# Other than Windows, what's the best OS for a PC?



## wadsworth722 (Jul 28, 2010)

I am at the moment being forced into using Windows Vista, which as everyone knows is awful. To be perfectly honest, I have had it up to hear with Windows. It's so repetitive, one service pack after another, to get your current system up to spec.. Then they will bring out a new version and the whole thing starts again. Surely there must be an alternative to all of this nonsense. I used Sun systems and Unix whilst at uni., even though it was text based, at least it was reliable and powerful. Any suggestions for alternatives would be much appreciated.


----------



## koala (Mar 27, 2005)

Linux is a good alternative to Windows, especially if you're familiar with Unix. There are various versions available depending on your requirements.
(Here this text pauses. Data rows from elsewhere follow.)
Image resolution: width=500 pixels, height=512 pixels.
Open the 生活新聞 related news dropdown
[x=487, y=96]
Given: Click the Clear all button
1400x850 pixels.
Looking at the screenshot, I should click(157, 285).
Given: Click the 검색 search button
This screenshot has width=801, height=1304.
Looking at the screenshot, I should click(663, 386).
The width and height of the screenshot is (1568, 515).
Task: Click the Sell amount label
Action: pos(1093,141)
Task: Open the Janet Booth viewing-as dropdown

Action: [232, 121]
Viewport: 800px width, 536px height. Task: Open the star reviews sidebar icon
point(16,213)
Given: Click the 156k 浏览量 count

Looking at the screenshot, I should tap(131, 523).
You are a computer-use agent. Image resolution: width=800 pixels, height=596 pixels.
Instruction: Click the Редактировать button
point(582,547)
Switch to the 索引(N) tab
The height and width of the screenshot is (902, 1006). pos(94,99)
See here for some suggestions - http://www.techradar.com/news/software/operating-systems/10-best-linux-distros-for-2010-704584


----------



## hal8000 (Dec 23, 2006)

If you used Sun then why not install Open Solaris? 
Staying with BSD there is FreeBSD or a slightly more friendly alternative PCBSD. With PCBSD they introduced OCI one click installers where the package and all its dependencies are brought in- just with one click.

The most popular SystemV unixes are linux and Ubuntu, Mandriva, PClinuxOS, Suse are all popular choices.
Have a look at distrowatch.com to see packages in each distribution.


----------